In this review, we first summarized the current state‐of‐the‐art MS‐based proteomics approaches used to characterize the SARS‐CoV‐2 proteome obtained from clinical human nasopharyngeal nasal swabs. Based on the research question, a number of different sample preparation workflows and LC‐MS instrumentation and methods were used to detect SARS‐CoV‐2 proteins. Many of the studies in the early 2019–2020 used DDA‐based workflows that revealed several upregulated and downregulated proteins caused by COVID‐19 infection. The use of enrichment tools was shown to improve the detection of proteolytic peptides primarily of SARS‐CoV‐2 M‐, N‐, and S‐proteins from infected cell cultures or biological samples with an abundance of proteins from both host and virus. Multi‐enzyme digestion prior or in parallel to enrichments also allow increased peptide detection. Alternatively, peptides of interest may be isolated using appropriate SWATH‐ or DIA‐based MS methods. As discussed in Section 2.3, each MS analyzer came with its own benefits and limitations, but the experimental choices including the acquisition compatibility with instruments were heavily dependent on the aims of the study. Only a few studies reported on the presence of the less abundant E‐protein and accessory proteins which are still under investigation.

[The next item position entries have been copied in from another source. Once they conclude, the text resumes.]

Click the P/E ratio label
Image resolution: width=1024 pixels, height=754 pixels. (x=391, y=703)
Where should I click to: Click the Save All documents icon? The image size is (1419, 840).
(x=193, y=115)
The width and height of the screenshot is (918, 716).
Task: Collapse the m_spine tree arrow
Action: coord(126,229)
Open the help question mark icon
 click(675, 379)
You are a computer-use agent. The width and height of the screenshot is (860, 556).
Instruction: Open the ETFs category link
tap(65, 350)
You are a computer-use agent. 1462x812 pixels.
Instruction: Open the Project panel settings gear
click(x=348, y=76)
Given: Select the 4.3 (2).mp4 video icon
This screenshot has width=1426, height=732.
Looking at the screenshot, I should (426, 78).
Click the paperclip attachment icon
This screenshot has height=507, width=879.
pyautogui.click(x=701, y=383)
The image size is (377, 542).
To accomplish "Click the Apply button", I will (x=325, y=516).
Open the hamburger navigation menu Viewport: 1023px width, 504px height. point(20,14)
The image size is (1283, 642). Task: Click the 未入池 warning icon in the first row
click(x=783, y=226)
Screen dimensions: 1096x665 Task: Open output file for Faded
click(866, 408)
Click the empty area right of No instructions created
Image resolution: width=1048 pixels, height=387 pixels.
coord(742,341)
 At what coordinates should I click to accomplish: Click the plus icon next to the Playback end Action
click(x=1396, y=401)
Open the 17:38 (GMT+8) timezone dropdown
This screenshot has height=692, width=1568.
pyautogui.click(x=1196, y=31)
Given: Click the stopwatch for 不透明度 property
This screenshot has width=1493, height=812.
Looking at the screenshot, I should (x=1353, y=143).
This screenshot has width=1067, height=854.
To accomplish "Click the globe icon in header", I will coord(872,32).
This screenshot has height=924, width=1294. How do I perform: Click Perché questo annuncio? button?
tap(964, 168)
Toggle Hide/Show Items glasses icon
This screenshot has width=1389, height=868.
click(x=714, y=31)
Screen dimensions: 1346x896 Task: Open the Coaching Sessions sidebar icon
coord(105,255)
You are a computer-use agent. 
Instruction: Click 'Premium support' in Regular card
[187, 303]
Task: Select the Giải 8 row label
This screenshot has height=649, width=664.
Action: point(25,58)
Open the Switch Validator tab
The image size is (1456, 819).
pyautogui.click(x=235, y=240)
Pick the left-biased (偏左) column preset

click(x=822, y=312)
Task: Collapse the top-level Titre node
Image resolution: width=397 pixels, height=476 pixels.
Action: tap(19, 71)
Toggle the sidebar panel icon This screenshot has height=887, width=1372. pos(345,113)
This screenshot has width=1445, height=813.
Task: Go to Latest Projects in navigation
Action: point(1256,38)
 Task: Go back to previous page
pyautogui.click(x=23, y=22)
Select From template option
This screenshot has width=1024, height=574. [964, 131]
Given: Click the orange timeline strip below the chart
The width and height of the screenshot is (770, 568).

Next, we recapitulated the known glycosylation pattern of SARS‐CoV‐2 viral proteins from commercial or expression sources, highlighting the different methods and glycoproteomics‐based MS approaches used to profile the N‐ and O‐glycoproteome, particularly of recombinantly expressed S‐protein and ACE2 receptor. The macro‐ and micro‐heterogeneity of protein glycosylation make it harder to accurately identify glycopeptides with their multiple glycoforms, but with the advancement of MS techniques and bioinformatics, observations have shed light on the potential glycosites and glycoforms that are now known to play significant roles in viral binding to the host receptors. Generally, the studies have emphasized on the identification of the glycosites, glycopeptides, and glycan compositions using high‐throughput MS, but only few have deduced the isomers and linkages and attempted to quantify the detected glycans. Notably, many N‐ and O‐ glycosites are lacking information on the extensive isomeric glycoforms and occupancies that still needs to be investigated further to get a complete glycoproteome picture of SARS‐CoV‐2. Glycopeptide enrichment using suitable HILIC resin is a common step for glycopeptide detection because analysis of the enriched fraction, devoid of the unmodified peptides, allows better separation and fragmentation of glycopeptides. While HILIC is popularly used for enrichment before LC‐MS, the chromatography separation is often performed on the C18‐RP setup. RP‐LC is robust in separating glycopeptides based on the hydrophobic nature of the peptide part; but produces only a small degree of separation based on the glycopeptide glycan composition. While a few reports have suggested that HILIC is capable of resolving some glycan isomers (Huang et al., 2016; van der Burgt et al., 2020), particularly for top‐down MS‐based characterization of SARS‐CoV‐2 (Wilson et al., 2022), this has yet to be tested on the viral protein glycopeptides.

While there has been much focus on studying S‐protein for its interaction with the ACE2 receptor, glycoprofiling of other structural proteins such as M‐, N‐, and E‐proteins remain under investigation. There is also a considerable gap in understanding of the protein glycosylation alterations of the SARS‐CoV‐2 structural viral proteins from biologically relevant samples (naso‐ or oro‐pharyngeal swabs, or other biological fluids), what mutations occur, how the glycosylation profile changes across the different variants of concern, and if new methods and bioinformatics approaches are needed to accurately quantify site‐specific glycosylation changes. Together, these findings will form essential components for sensitive vaccine and therapeutic developments against SARS‐CoV‐2.

CONFLICT OF INTEREST

The authors declare no conflict of interest.